* _YOUR OBJECTIVE_:
State how many lines in the records below include the word "node". Give nothing but that number.

* _DATA UNDER STUDY_:
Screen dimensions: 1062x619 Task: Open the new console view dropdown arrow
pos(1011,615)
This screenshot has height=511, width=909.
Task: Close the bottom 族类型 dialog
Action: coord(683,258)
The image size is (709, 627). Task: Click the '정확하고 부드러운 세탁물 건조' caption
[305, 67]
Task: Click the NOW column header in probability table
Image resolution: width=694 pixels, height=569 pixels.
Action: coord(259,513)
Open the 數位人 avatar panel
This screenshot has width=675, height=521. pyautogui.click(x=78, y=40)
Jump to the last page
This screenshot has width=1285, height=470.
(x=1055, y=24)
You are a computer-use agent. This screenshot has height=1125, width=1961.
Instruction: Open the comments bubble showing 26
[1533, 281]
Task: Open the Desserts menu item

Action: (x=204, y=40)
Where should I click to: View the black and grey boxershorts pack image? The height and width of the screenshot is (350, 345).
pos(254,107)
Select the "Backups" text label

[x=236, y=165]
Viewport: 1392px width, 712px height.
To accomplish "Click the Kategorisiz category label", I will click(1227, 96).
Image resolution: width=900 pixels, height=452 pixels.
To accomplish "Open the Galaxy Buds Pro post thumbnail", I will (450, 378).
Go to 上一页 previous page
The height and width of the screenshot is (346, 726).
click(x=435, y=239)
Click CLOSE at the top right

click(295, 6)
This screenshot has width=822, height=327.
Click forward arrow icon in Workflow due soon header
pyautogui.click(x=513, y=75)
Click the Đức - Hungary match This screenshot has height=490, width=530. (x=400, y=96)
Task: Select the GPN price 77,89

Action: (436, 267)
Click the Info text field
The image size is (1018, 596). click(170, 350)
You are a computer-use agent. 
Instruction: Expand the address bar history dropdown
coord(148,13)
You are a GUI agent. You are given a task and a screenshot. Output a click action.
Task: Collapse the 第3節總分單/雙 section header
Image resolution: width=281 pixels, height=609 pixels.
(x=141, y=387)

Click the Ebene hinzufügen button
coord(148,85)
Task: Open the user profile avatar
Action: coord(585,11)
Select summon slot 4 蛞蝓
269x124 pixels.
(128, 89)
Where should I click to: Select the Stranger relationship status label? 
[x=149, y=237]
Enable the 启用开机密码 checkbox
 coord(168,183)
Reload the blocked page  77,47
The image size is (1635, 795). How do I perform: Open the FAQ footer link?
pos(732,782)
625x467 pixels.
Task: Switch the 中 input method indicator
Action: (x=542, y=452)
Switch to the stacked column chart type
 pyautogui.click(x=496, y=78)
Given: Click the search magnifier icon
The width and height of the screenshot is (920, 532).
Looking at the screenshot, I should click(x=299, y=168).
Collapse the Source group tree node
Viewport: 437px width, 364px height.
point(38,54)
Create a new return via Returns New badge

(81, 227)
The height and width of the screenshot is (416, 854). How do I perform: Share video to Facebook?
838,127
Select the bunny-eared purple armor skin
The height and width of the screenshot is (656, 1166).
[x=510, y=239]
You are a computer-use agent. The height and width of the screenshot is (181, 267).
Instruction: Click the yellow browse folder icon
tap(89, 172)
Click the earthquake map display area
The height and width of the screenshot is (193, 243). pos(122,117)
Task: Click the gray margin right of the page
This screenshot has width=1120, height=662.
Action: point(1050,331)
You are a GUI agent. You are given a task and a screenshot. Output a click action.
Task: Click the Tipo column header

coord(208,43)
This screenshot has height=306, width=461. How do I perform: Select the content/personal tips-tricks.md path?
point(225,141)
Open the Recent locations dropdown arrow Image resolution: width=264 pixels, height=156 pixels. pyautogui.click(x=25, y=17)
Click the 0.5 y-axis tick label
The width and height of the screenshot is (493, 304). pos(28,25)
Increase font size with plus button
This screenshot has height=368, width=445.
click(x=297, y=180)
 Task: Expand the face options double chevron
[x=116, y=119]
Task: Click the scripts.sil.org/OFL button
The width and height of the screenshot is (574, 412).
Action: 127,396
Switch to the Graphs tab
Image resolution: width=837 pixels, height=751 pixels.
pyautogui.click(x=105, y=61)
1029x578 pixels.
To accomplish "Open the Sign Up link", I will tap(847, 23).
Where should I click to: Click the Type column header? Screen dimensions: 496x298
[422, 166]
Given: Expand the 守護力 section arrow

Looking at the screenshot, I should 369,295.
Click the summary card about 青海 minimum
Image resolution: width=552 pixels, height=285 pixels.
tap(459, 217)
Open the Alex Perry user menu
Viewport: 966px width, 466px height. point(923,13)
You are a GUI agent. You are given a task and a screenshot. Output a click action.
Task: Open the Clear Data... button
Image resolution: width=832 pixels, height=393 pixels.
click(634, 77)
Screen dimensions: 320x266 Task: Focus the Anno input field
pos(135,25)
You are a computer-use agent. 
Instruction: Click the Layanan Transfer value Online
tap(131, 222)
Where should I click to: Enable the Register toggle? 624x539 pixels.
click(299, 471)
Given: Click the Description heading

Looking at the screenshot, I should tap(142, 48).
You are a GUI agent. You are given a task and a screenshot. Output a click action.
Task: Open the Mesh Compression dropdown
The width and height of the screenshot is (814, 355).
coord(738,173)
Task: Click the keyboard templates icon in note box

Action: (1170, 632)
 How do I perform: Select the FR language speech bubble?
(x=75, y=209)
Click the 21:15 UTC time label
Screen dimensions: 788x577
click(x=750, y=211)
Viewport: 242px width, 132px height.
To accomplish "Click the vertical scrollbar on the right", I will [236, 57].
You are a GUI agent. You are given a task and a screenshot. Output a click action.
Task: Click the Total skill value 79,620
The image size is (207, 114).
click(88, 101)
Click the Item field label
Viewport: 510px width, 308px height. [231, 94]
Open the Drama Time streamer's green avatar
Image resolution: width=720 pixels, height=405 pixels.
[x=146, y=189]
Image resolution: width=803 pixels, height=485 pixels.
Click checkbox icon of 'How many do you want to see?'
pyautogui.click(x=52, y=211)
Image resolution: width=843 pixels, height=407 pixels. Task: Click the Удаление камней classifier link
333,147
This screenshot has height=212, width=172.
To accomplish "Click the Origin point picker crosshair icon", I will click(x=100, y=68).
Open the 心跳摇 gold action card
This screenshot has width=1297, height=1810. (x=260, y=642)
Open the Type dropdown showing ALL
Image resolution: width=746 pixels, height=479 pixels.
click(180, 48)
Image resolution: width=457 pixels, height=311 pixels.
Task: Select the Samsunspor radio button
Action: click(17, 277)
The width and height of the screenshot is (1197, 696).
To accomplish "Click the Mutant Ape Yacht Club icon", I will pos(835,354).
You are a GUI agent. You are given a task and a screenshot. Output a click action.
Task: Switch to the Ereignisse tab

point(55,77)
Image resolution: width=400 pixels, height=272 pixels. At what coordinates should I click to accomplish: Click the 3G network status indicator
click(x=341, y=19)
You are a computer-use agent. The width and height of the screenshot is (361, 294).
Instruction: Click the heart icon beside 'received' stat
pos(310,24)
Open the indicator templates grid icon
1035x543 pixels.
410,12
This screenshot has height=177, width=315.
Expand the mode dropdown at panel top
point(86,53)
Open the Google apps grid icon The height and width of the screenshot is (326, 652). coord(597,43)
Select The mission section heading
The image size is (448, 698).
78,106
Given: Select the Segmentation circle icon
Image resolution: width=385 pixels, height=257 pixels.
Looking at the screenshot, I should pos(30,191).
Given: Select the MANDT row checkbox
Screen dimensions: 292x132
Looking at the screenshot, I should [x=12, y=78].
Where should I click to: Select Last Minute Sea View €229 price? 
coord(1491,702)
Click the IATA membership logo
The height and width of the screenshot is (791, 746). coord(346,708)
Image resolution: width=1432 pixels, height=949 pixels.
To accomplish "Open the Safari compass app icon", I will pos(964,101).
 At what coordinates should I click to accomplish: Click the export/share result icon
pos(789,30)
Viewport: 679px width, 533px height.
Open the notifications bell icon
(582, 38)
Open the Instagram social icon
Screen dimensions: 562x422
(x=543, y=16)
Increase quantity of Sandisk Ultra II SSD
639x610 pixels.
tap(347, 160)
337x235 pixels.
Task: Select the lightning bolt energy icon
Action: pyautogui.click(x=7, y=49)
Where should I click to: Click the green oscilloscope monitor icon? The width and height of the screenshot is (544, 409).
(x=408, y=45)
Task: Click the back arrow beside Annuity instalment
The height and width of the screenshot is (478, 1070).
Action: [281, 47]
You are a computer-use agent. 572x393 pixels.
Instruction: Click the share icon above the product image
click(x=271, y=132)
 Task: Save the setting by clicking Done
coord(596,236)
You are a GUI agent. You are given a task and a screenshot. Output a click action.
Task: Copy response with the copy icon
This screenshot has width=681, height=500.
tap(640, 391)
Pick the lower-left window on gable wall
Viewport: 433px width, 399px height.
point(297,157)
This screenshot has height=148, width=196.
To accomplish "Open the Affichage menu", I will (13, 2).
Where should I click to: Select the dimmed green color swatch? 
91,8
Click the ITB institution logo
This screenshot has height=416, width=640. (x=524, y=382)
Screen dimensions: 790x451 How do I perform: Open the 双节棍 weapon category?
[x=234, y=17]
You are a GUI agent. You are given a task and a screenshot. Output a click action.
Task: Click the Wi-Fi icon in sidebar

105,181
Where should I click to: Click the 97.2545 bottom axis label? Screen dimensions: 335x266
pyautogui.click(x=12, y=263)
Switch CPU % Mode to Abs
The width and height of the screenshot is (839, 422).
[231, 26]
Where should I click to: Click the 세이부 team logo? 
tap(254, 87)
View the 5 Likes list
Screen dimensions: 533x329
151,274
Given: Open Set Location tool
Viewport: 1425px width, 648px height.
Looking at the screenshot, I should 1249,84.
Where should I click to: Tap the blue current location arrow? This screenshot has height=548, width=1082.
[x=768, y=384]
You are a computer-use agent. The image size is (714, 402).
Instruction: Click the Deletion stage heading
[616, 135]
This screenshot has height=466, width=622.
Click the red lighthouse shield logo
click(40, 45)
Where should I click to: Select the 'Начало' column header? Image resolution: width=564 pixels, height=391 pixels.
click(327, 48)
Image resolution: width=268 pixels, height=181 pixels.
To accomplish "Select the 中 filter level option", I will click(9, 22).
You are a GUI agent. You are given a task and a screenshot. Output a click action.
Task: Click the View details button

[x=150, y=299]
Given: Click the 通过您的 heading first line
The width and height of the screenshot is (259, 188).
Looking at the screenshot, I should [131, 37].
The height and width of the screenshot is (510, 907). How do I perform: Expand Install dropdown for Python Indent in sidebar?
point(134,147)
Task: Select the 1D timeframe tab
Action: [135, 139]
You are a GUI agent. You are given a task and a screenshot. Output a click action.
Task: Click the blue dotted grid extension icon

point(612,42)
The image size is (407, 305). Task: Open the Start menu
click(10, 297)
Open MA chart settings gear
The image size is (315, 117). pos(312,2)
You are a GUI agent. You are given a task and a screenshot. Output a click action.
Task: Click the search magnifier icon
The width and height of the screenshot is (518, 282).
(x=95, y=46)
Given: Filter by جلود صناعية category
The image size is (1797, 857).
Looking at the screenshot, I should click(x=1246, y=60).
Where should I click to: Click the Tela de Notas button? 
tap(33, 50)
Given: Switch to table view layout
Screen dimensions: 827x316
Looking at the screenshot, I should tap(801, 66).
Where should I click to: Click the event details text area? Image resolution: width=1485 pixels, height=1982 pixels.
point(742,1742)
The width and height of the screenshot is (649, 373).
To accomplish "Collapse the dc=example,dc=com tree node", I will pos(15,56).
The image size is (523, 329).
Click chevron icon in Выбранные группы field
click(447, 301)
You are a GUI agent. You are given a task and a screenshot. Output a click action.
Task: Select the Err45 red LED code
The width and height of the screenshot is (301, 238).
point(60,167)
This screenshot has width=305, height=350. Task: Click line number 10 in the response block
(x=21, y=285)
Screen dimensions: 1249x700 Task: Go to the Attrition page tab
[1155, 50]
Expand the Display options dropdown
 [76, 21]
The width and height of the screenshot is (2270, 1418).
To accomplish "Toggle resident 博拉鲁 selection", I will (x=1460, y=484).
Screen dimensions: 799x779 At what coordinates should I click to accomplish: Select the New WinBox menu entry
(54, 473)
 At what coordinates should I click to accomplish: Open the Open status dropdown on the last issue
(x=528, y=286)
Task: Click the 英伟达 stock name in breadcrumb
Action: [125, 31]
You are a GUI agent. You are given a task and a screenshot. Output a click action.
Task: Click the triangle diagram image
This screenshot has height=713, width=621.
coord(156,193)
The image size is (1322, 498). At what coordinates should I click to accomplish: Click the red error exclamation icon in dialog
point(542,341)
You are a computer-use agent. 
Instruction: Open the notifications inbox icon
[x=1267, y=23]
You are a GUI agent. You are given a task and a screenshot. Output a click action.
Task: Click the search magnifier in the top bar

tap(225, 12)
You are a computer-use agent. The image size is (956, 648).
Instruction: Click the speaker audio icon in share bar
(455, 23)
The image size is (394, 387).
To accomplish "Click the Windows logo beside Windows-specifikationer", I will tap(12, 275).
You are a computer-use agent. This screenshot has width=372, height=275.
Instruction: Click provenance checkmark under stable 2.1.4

* _RESULT FOR THIS EXERCISE_:
2